Sunday, June 04, 2006

Overcompensation

As the FIFA World Cup is scheduled to begin this week, the strange North American inferiority complex with football comes to the forth again. It is perhaps telling that people in the rest of the world does not care about what sports we play over here. Some play basketball, some baseball, some ice hockey, and even some American football, but no one is concerned, much less laugh uneasily about any of them. Somehow, in North America, mostly the States but some Canadians too, most people acts towards soccer like a little boy leaning on the fence murmuring about the big boys on the field playing without him.

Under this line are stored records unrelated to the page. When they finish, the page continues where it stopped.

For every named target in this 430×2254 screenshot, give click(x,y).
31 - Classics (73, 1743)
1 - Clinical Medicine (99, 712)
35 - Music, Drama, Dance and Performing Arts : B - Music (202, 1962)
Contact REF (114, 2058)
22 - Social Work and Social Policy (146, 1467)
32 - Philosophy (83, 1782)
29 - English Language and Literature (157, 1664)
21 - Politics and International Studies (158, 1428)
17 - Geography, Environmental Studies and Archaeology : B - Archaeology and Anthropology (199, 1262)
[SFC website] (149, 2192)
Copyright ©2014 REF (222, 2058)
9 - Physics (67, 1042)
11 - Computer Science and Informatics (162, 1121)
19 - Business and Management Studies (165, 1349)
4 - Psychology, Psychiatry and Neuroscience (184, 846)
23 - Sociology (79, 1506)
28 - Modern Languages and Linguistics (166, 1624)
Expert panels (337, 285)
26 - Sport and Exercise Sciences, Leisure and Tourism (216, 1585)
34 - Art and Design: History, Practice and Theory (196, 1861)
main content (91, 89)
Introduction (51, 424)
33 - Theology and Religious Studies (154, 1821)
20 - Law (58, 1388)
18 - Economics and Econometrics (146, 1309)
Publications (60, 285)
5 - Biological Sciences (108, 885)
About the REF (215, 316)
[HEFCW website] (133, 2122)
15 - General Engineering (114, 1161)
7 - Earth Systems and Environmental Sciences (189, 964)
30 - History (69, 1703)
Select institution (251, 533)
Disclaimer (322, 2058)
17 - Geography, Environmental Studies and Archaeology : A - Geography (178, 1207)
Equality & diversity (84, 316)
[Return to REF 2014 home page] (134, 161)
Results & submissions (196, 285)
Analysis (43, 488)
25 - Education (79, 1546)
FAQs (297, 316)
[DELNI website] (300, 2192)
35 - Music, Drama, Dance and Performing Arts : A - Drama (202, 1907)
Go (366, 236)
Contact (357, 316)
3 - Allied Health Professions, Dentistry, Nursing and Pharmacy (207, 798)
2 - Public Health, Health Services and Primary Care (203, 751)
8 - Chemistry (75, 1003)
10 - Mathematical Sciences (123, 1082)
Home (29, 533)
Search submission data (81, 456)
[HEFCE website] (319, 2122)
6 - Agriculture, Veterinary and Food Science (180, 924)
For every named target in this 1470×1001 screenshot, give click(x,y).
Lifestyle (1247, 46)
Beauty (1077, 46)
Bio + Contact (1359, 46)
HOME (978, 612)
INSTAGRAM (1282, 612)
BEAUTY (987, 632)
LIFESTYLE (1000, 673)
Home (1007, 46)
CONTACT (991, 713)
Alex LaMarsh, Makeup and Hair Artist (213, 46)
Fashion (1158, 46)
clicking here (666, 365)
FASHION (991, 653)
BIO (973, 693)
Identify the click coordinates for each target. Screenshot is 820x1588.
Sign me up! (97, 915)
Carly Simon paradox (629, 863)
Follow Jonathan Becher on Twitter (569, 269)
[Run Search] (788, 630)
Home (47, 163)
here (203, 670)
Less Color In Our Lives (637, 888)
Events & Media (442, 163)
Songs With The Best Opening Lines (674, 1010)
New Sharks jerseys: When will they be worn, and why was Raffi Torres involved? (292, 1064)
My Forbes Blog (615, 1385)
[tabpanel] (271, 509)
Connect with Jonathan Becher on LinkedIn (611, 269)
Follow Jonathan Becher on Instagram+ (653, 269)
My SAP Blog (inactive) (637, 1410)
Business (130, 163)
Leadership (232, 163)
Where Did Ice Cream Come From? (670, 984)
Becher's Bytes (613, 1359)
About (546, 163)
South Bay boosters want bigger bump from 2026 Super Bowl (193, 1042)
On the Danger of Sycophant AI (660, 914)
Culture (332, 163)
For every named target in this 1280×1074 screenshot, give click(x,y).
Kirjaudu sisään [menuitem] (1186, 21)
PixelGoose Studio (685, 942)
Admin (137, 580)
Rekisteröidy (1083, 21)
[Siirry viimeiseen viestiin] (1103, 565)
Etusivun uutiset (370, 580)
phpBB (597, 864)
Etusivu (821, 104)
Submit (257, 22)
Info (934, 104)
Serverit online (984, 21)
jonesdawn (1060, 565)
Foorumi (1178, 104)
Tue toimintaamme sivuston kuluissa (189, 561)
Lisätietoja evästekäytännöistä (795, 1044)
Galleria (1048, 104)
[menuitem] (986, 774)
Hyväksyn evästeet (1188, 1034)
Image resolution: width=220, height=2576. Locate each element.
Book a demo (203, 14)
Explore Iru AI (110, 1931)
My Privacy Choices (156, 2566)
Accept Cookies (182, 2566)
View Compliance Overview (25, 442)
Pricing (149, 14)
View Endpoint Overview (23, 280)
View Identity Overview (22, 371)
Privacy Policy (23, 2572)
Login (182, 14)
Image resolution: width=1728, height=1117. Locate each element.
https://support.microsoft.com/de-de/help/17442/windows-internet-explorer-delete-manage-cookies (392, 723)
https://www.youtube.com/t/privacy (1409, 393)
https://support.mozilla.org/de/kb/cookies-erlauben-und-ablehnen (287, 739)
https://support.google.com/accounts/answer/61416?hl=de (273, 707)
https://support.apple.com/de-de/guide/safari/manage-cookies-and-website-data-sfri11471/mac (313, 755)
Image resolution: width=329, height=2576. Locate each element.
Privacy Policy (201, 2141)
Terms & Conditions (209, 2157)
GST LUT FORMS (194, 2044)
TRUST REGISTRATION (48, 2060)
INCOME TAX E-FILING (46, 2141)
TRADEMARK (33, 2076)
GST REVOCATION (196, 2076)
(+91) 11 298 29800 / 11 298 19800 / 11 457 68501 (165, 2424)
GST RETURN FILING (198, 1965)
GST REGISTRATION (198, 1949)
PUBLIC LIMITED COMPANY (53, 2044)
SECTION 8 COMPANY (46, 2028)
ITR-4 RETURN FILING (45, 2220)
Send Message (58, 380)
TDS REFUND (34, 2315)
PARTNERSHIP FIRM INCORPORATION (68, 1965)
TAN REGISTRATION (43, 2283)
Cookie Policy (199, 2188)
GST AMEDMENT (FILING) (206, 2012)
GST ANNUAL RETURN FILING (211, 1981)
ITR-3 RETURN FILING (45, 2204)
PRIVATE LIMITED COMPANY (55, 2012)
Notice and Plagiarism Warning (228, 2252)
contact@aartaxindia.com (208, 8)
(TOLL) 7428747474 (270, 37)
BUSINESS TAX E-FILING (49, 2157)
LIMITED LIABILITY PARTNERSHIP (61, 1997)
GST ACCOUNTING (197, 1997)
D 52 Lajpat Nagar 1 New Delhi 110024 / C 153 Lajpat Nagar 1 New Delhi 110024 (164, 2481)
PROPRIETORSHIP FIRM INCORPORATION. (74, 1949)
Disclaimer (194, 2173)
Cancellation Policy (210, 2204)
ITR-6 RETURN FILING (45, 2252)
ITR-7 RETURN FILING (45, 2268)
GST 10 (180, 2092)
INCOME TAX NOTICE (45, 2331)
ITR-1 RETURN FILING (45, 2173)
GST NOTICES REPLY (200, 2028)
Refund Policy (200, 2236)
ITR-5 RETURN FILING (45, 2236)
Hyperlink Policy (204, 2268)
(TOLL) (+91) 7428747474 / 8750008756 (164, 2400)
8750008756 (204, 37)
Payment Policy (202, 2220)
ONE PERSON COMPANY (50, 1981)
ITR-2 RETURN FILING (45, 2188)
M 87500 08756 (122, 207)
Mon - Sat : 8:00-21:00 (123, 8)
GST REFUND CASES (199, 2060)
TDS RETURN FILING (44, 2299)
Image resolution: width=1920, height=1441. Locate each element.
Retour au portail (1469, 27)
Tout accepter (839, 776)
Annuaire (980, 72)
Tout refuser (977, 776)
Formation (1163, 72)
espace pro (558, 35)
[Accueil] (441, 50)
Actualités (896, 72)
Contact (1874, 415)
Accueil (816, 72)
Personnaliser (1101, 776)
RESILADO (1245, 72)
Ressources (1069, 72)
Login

It is rather pathetic really. So, I am not going to call it the soccer world cup but the football world cup. This is not because I have anything against North American football, American or Canadian. After all, I am a fan of the Detroit and the B.C. Lions. The problem is, and it is well documented, that North American Football is a misnomer. You cannot call a game football when 99% of the time kicking the ball is prohibited. When it comes to other major sports around here, the names tends to be very logical, basketball and baseball are named after the objectives of the game, and hockey the tool of the game. If North American football is to be renamed to be more logical, it may be called lineball. It is, after all, a game that moves from line to line until the goal line is achieved. The Lineball Lions may not sound very macho but come to think of it, neither is football. Oh, well, if kicking a ball is sissy, then calling a game football is hypocritically sissy. No wonder it is such a violent game.